三、ApplicationMaster 注册/心跳及资源申请流程
这部分主要介绍 ApplicationMaster 启动是做了哪些工作,如何向 ResourceManager 进行注册和心跳,以及如何申请 Container 资源。
3.1 ApplicationMaster 注册/心跳流程
Container 的启动会触发 ApplicationMaster 进程的启动,于是我们从 ApplicationMaster 类的 main() 方法作为入口,来看看 ApplicationMaster 启动时做了哪些工作。
//位置:org/apache/hadoop/yarn/applications/distributedshell/ApplicationMaster.java public static void main(String[] args) { boolean result = false; try { ApplicationMaster appMaster = new ApplicationMaster(); LOG.info("Initializing ApplicationMaster"); boolean doRun = appMaster.init(args); if (!doRun) { System.exit(0); } // AM 启动的核心 run() 方法 appMaster.run(); result = appMaster.finish(); } catch (Throwable t) { LOG.fatal("Error running ApplicationMaster", t); LogManager.shutdown(); ExitUtil.terminate(1, t); } if (result) { LOG.info("Application Master completed successfully. exiting"); System.exit(0); } else { LOG.info("Application Master failed. exiting"); System.exit(2); } }
run() 方法是 AM 启动的核心入口方法。这里主要是初始化相关 RPC 客户端实例,并开始向 RM 进行注册和心跳。

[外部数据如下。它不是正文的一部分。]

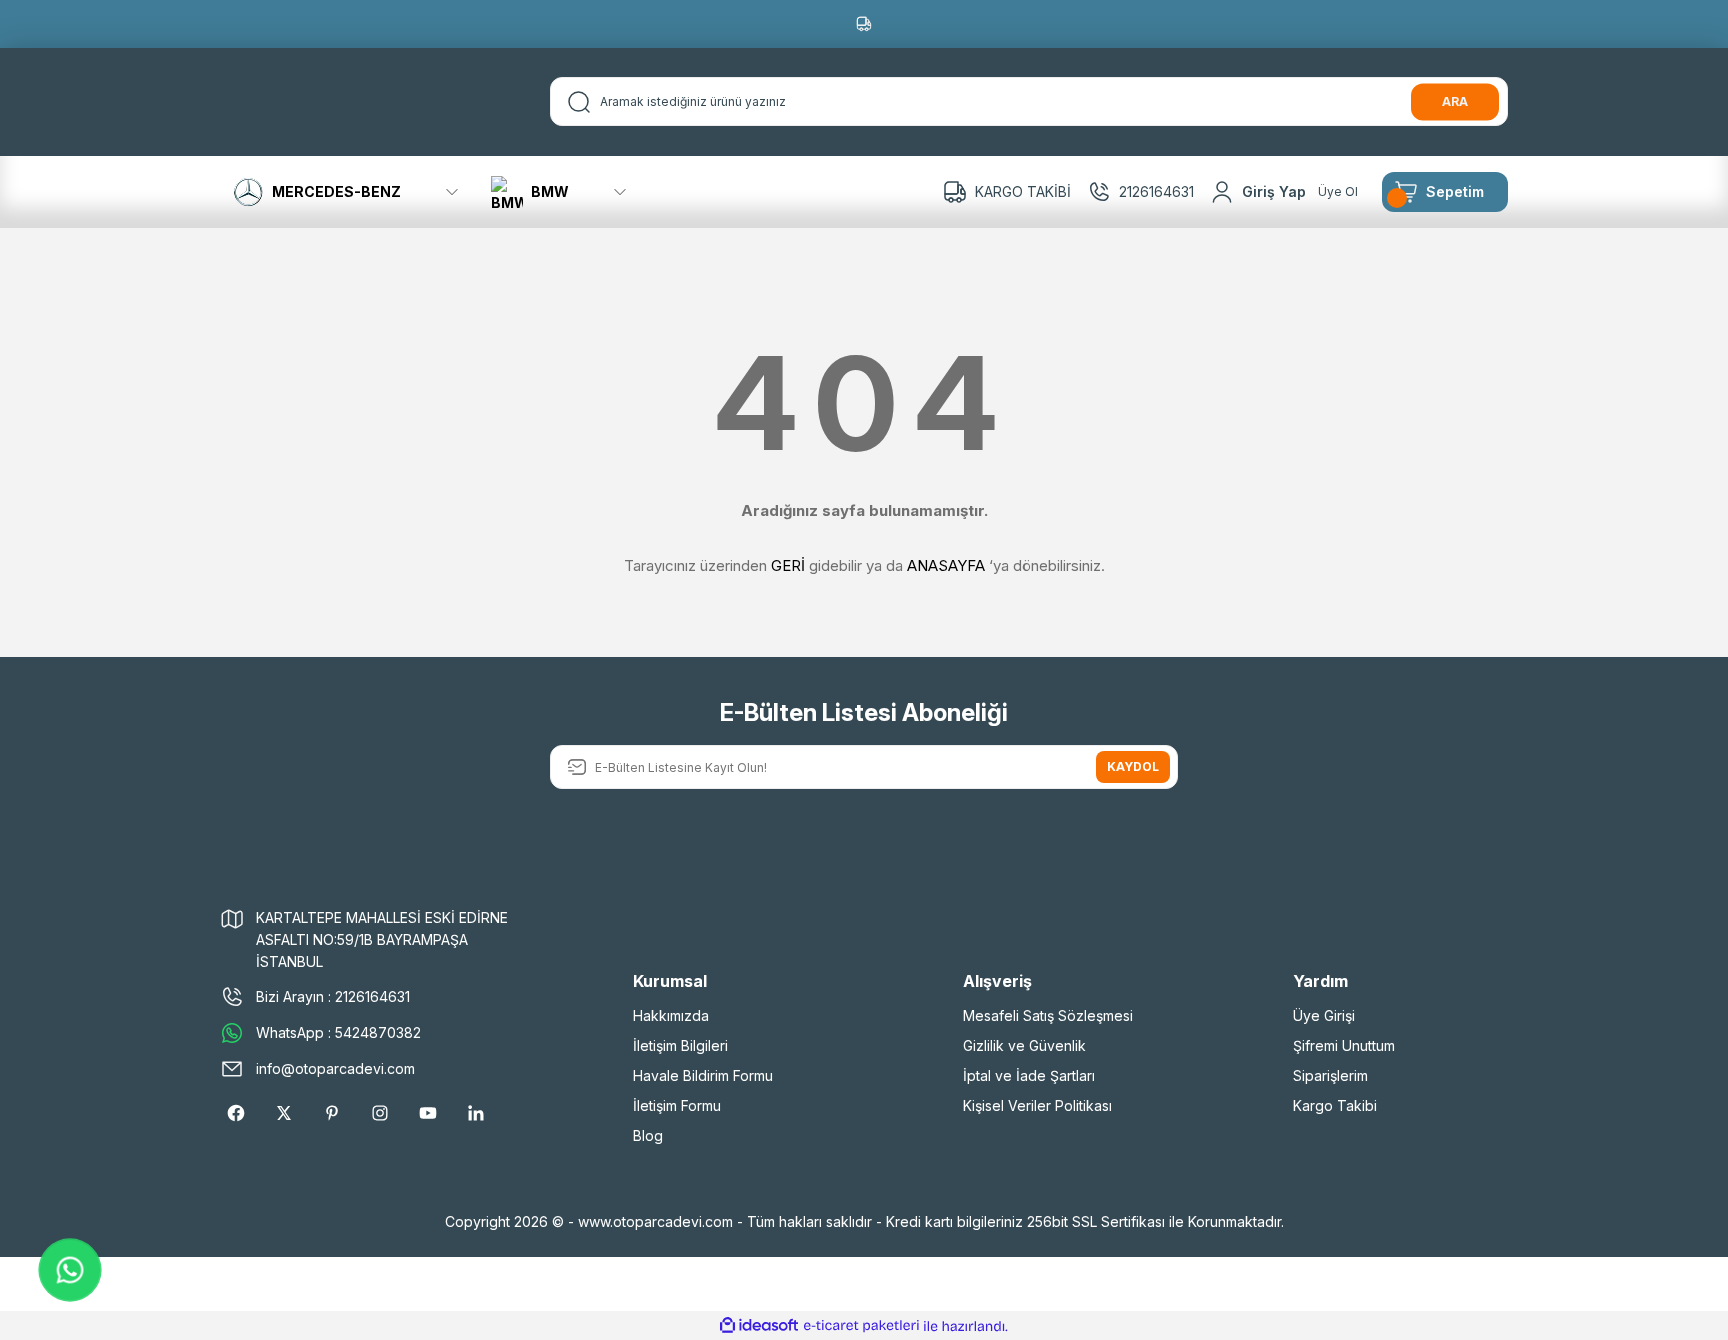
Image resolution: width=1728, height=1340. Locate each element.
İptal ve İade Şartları (1029, 1075)
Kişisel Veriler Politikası (1037, 1105)
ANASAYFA (946, 565)
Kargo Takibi (1335, 1105)
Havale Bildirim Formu (703, 1075)
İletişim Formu (677, 1105)
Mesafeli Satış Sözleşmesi (1048, 1015)
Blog (648, 1135)
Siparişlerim (1330, 1075)
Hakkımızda (671, 1015)
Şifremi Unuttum (1344, 1045)
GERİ (788, 565)
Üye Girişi (1324, 1015)
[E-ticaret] (861, 1326)
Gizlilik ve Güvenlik (1024, 1045)
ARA (1455, 101)
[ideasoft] (759, 1326)
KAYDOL (1133, 766)
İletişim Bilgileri (680, 1045)
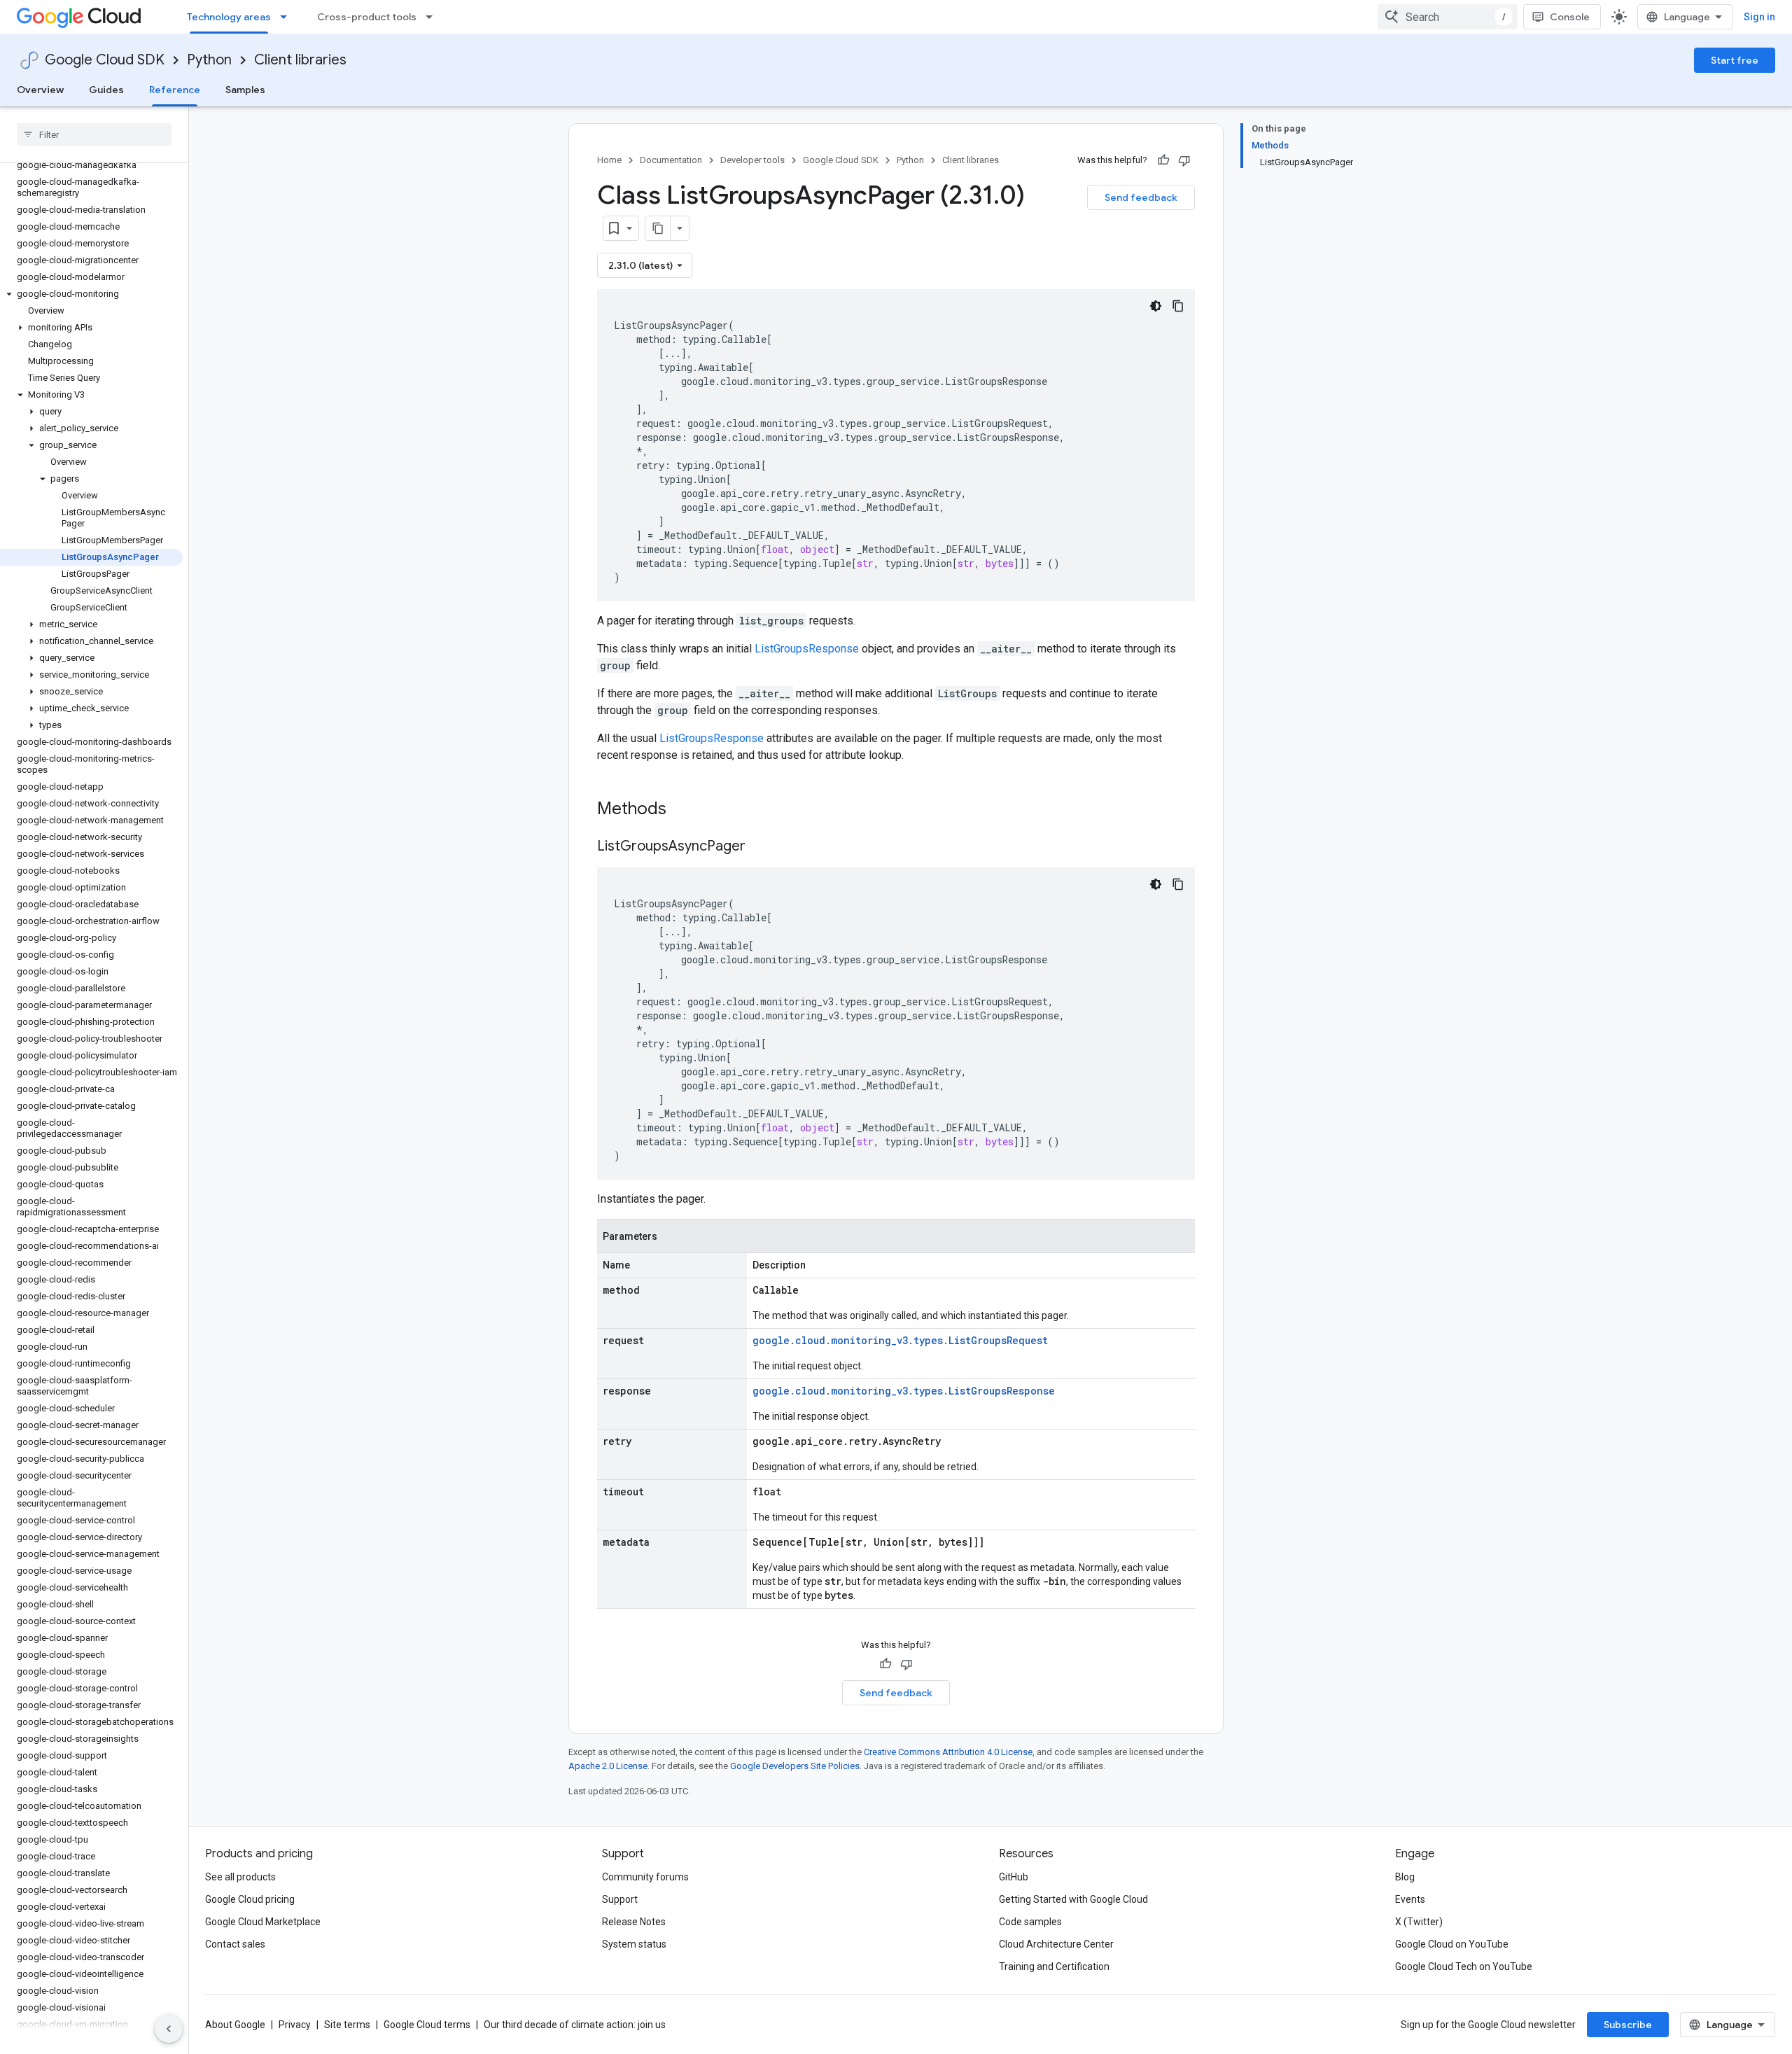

//位置:org/apache/hadoop/yarn/applications/distributedshell/ApplicationMaster.java public void run() throws YarnException, IOException { LOG.info("Starting ApplicationMaster"); // 跳过 tokens 的检查工作 // 初始化 AMRMClientAsync 实例,用于 AM 与 RM 之间进行交互 AMRMClientAsync.CallbackHandler allocListener = new RMCallbackHandler(); amRMClient = AMRMClientAsync.createAMRMClientAsync(1000, allocListener); amRMClient.init(conf); amRMClient.start(); // 初始化 NMClientAsync 实例,用于 AM 与 NM 之间进行交互 containerListener = createNMCallbackHandler(); nmClientAsync = new NMClientAsyncImpl(containerListener); nmClientAsync.init(conf); nmClientAsync.start(); // 重点:AM 向 RM 进行注册,这里也会向 RM 发送心跳请求 appMasterHostname = NetUtils.getHostname(); RegisterApplicationMasterResponse response = amRMClient .registerApplicationMaster(appMasterHostname, appMasterRpcPort, appMasterTrackingUrl); // 跳过资源限制检查及 Container 状态的记录过程 }
AM 与 RM 进行 RPC 通信是通过 ApplicationMasterService 服务实现的,在看服务端 registerApplicationMaster 注册函数前,先来看看客户端的注册函数。
//位置:org/apache/hadoop/yarn/client/api/async/impl/AMRMClientAsyncImpl.java public RegisterApplicationMasterResponse registerApplicationMaster( String appHostName, int appHostPort, String appTrackingUrl) throws YarnException, IOException { // AM 注册 RegisterApplicationMasterResponse response = client .registerApplicationMaster(appHostName, appHostPort, appTrackingUrl); // 启动 AM 心跳上报线程 heartbeatThread.start(); return response; }
先来看看 AM 注册过程。注册时做了两件事,一个是更新 AM 在 AMLivelinessMonitor 中的最新事件,另一个是发送 RMAppAttemptEventType.REGISTERED 事件,触发 AMRegisteredTransition 状态机,并将 AppAttempt 状态从 LAUNCHED 转换为 RUNNING。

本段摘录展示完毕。